Les événements relatés se sont produits lorsque Laura avait 19 ans. On est 8 ans plus tard. Dans le prologue, il est question d'un certain Dr Hesselius, qui a écrit sur le sujet dont il est question dans ce récit, un sujet qui, selon lui, a "fort probablement trait aux arcanes les plus profondes de notre existence duelle, et à ses intermédiaires." (p. 7). Laura aurait correspondu avec lui, mais on n'en entend plus parler par la suite. A l'âge de 6 ans, Laura a fait un rêve très étrange et très marquant, dans lequel il y avait une jeune femme... qu'elle reconnaîtra en Carmilla.

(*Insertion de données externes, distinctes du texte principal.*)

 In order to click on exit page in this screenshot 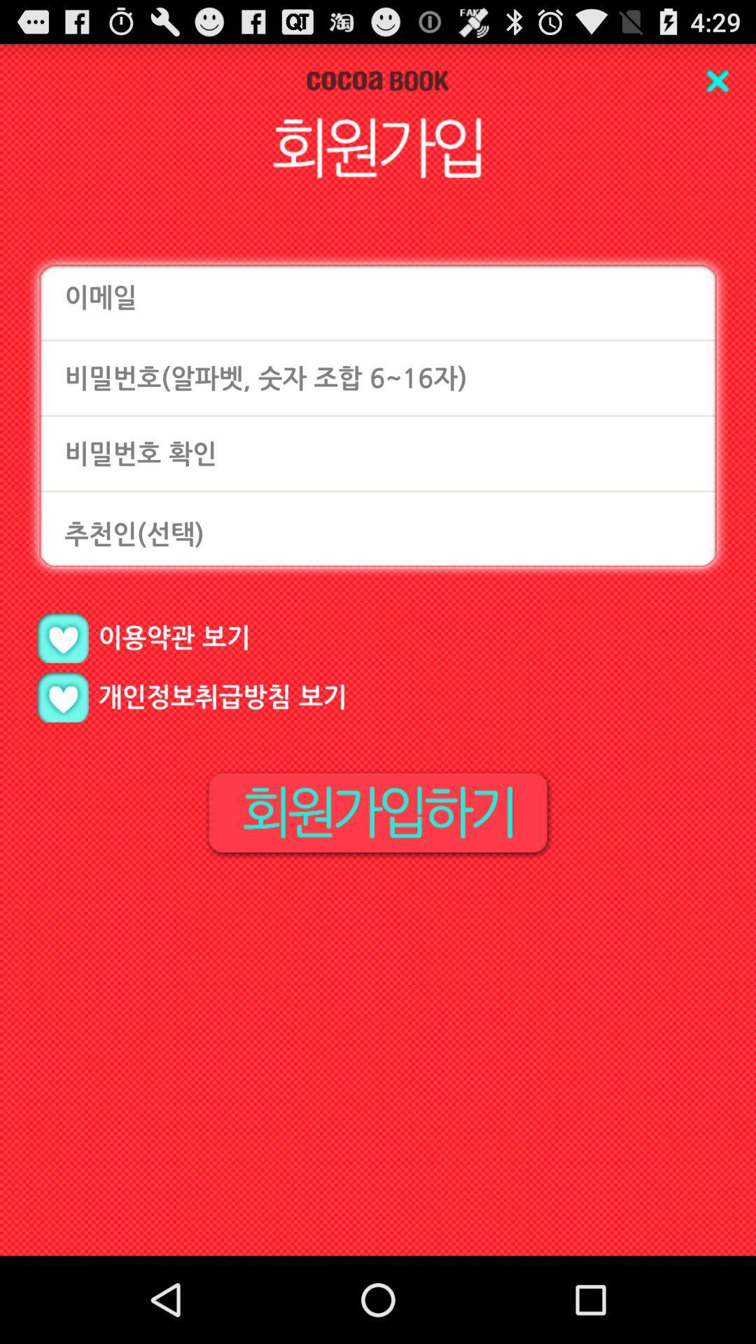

La jeune Laura s'ennuie dans le château de Styrie, situé dans un endroit très isolé, où elle réside avec son père, sa gouvernante, sa préceptrice et quelques domestiques. Elle doit recevoir, sous peu, la visite de la nièce d'un voisin demeurant à 20 milles de là, le général Spieldorf, mais celui-ci envoie une lettre annonçant la mort de sa nièce, Bertha Rheinsfeldt. C'est à ce moment précis que survient Carmilla. Suite à un accident de calèche, une femme, qui semble être la mère de Carmilla, confie celle-ci aux bons soins de Laura et de son père, prétextant un voyage urgent et vital, d'une durée de trois mois, et qui doit rester secret. Carmilla devient très vite la meilleure amie de Laura, qui reconnaît en elle la jeune femme qu'elle a vue en rêve. Carmilla prétend avoir fait à peu près le même, elle aussi, et au même âge, ce qui lui fait dire qu'elles étaient sans doute destinées à devenir des amies. Mais leur amitié est bien trouble: les gestes d'affection, et même les paroles d'amour se multiplient de la part de Carmilla, et Laura ne peut y résister, même s'il lui arrive de protester... Or, dans la région, voici que les morts mystérieuses de jeunes filles se multiplient, et que Laura elle-même commence à faire des cauchemars presque toutes les nuits et se retrouve, le matin, dans un état de lassitude et de mélancolie qui dure toute la journée. En fin de compte, un médecin venu la voir (le Dr Spielsberg) soupçonne qu'il s'agit d'un cas de vampirisation. Finalement, on réussira à découvrir où se terre la comtesse Mircalla Karnstein et à la détruire. C'est le général Spieldorf, aidé d'un assez mystérieux baron Vordenburg, qui réussira cette destruction.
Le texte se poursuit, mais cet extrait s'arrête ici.